*** Material provided
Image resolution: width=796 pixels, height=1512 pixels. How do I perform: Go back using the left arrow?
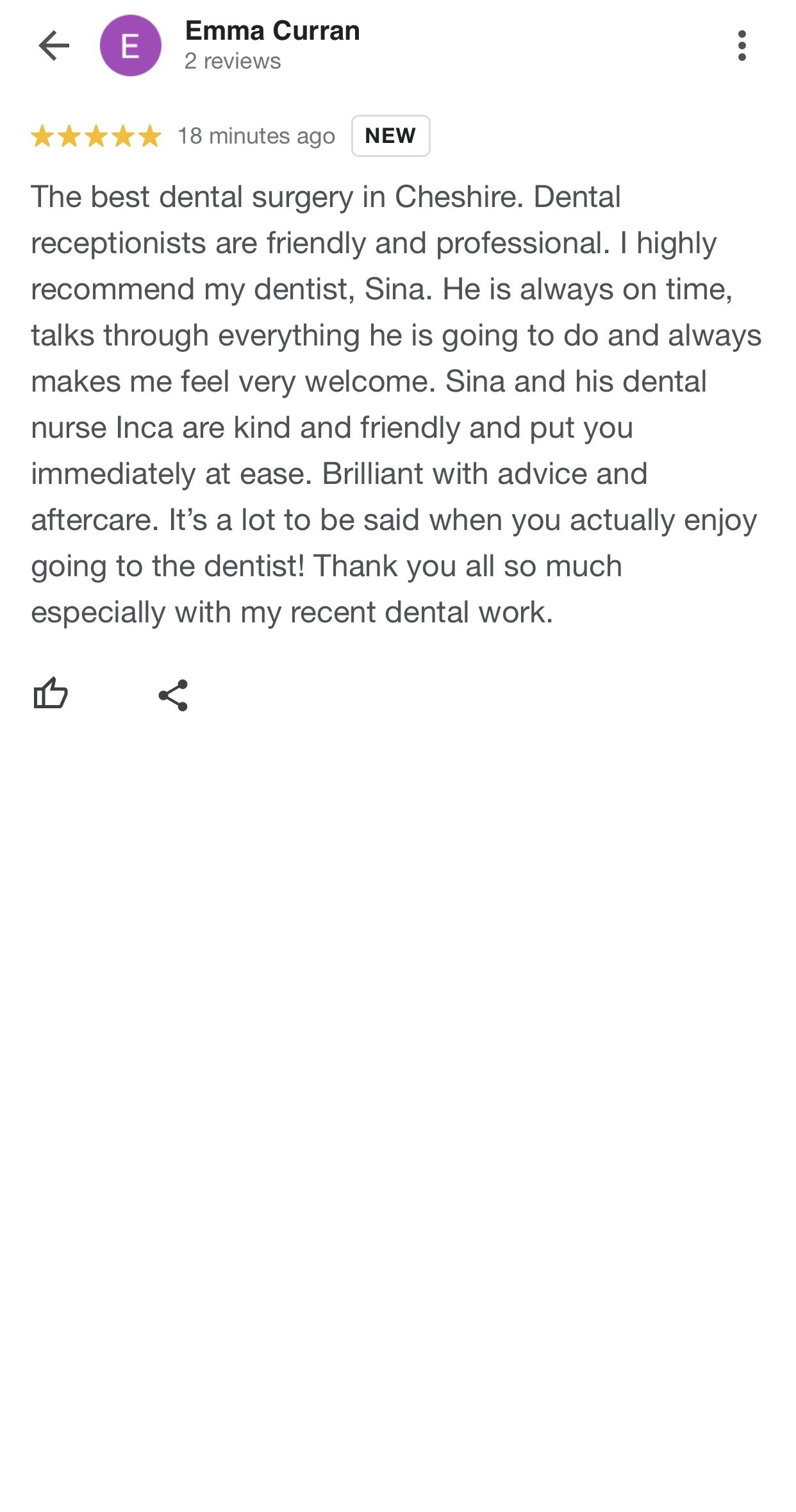(x=54, y=46)
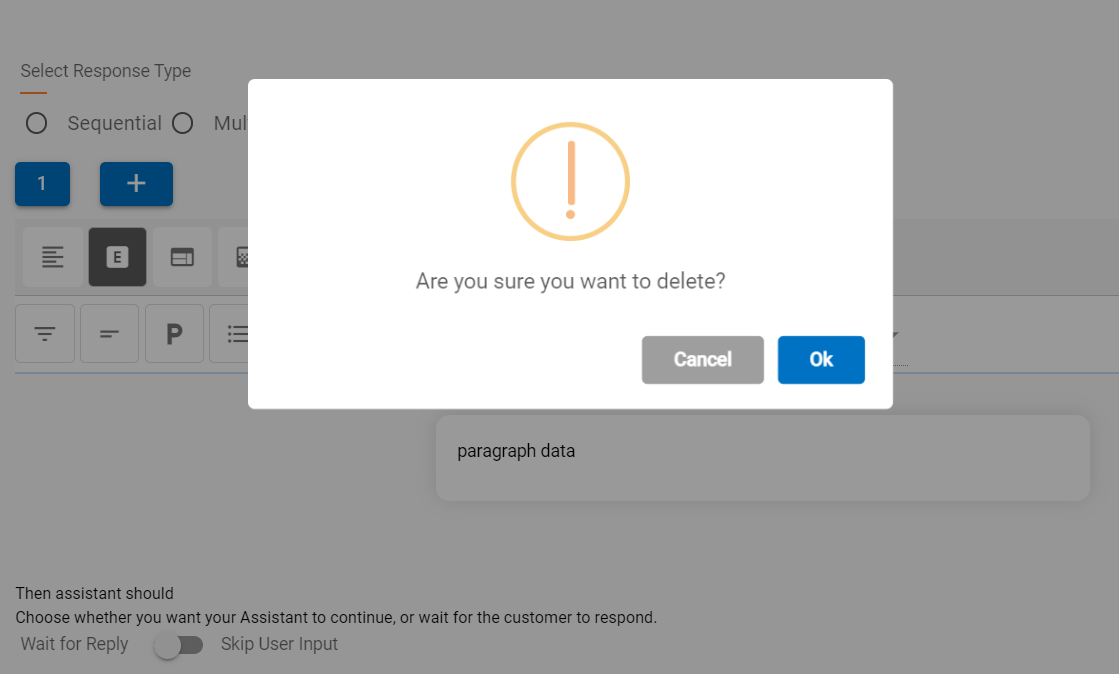Click the paragraph data text box

click(x=762, y=457)
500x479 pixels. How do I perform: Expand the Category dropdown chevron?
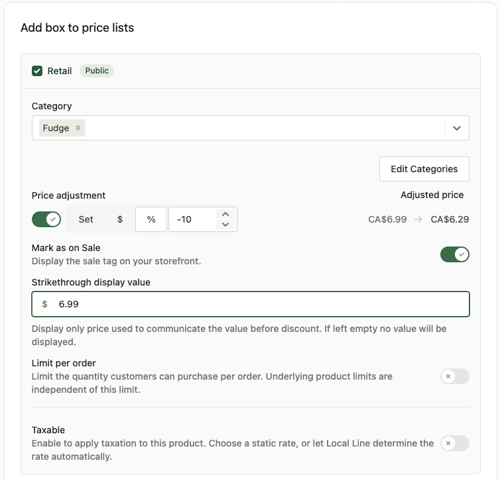point(457,128)
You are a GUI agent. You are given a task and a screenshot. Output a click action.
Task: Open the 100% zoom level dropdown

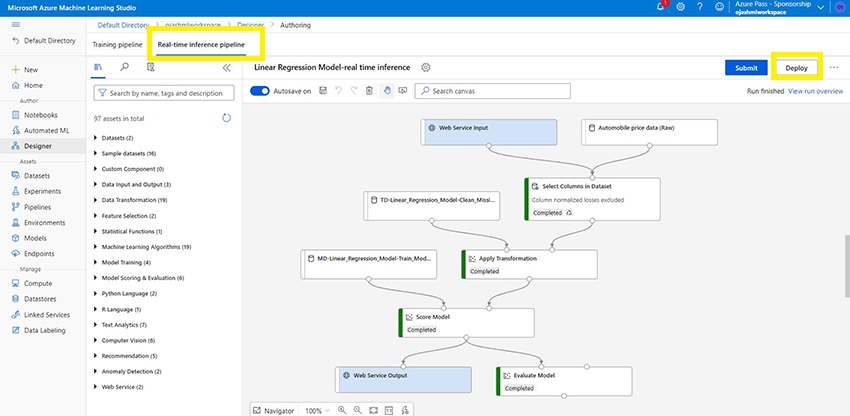(x=317, y=410)
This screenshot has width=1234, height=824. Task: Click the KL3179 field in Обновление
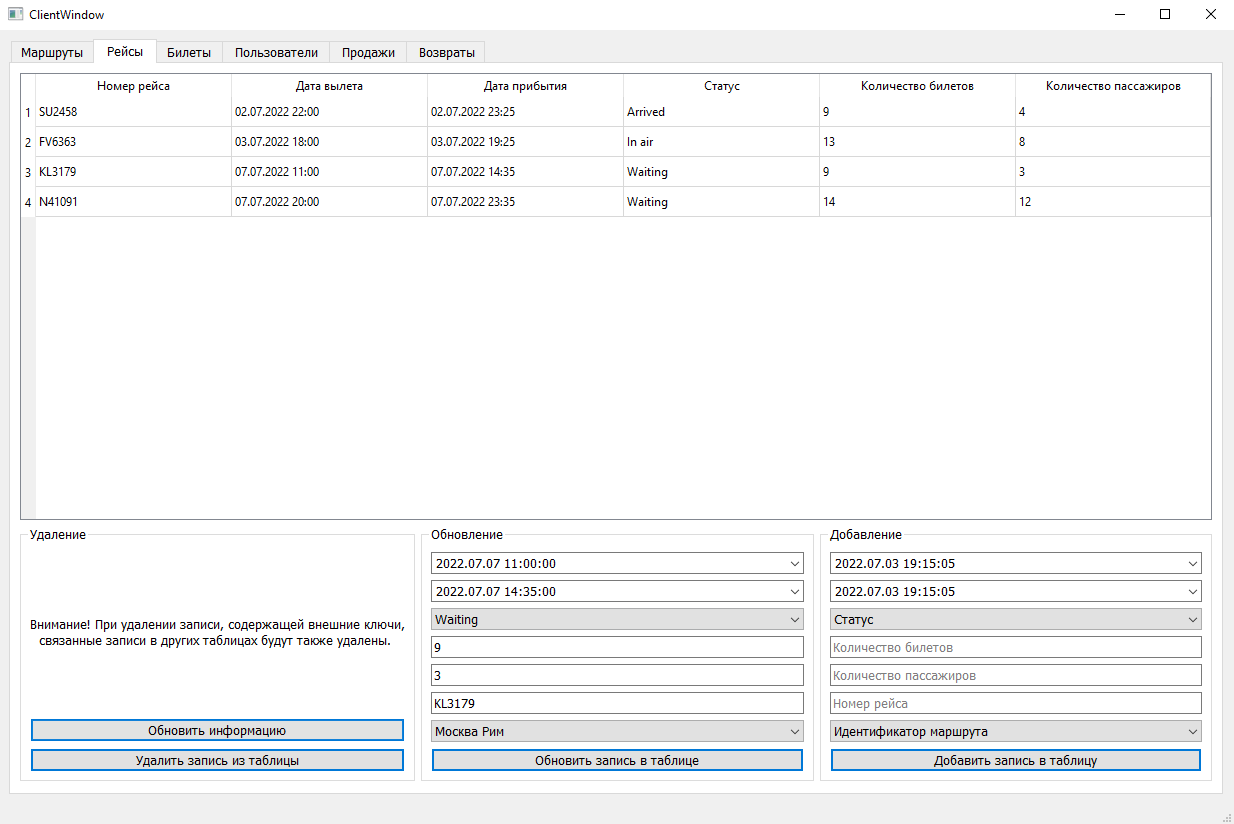pyautogui.click(x=616, y=703)
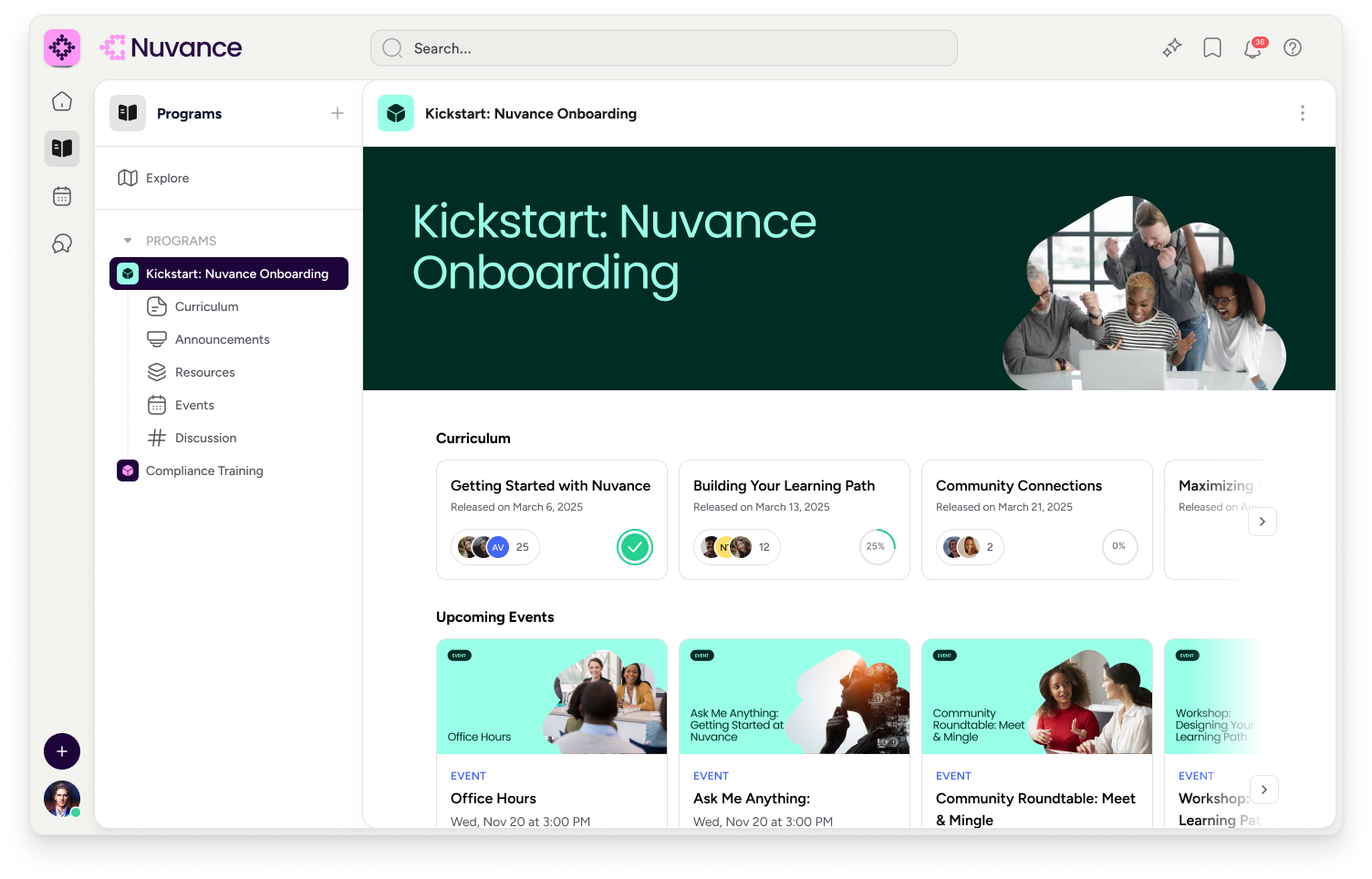The width and height of the screenshot is (1372, 879).
Task: Click the sparkles AI icon in the top bar
Action: (x=1171, y=47)
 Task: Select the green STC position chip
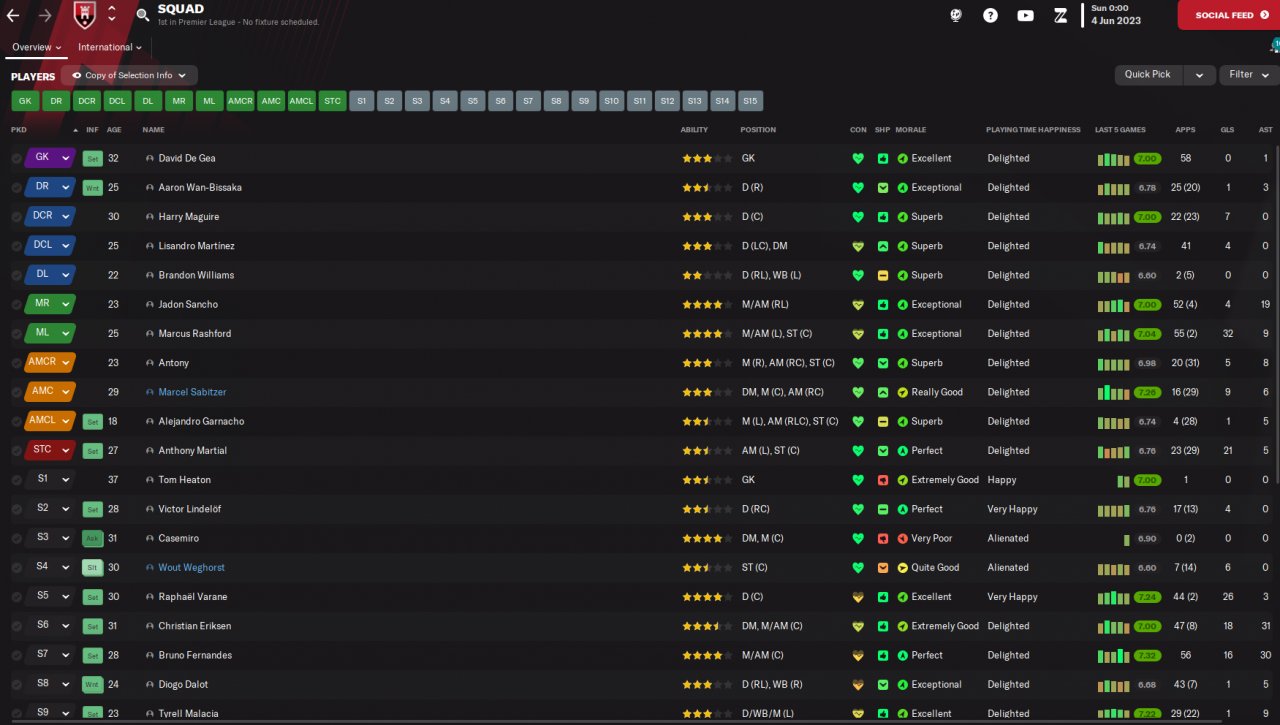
******
This calls for an exact copy of all the entries above, with the pictures omitted.

Image resolution: width=796 pixels, height=1512 pixels. How do I perform: Go back using the left arrow?
(x=54, y=46)
Click the paragraph data text box

click(x=762, y=457)
500x479 pixels. How do I perform: Expand the Category dropdown chevron?
point(457,128)
You are a GUI agent. You are given a task and a screenshot. Output a click action.
Task: Open the 100% zoom level dropdown

(x=317, y=410)
This screenshot has width=1234, height=824. Task: Click the KL3179 field in Обновление
pyautogui.click(x=616, y=703)
The width and height of the screenshot is (1372, 879).
Task: Click the sparkles AI icon in the top bar
Action: (x=1171, y=47)
 Task: Select the green STC position chip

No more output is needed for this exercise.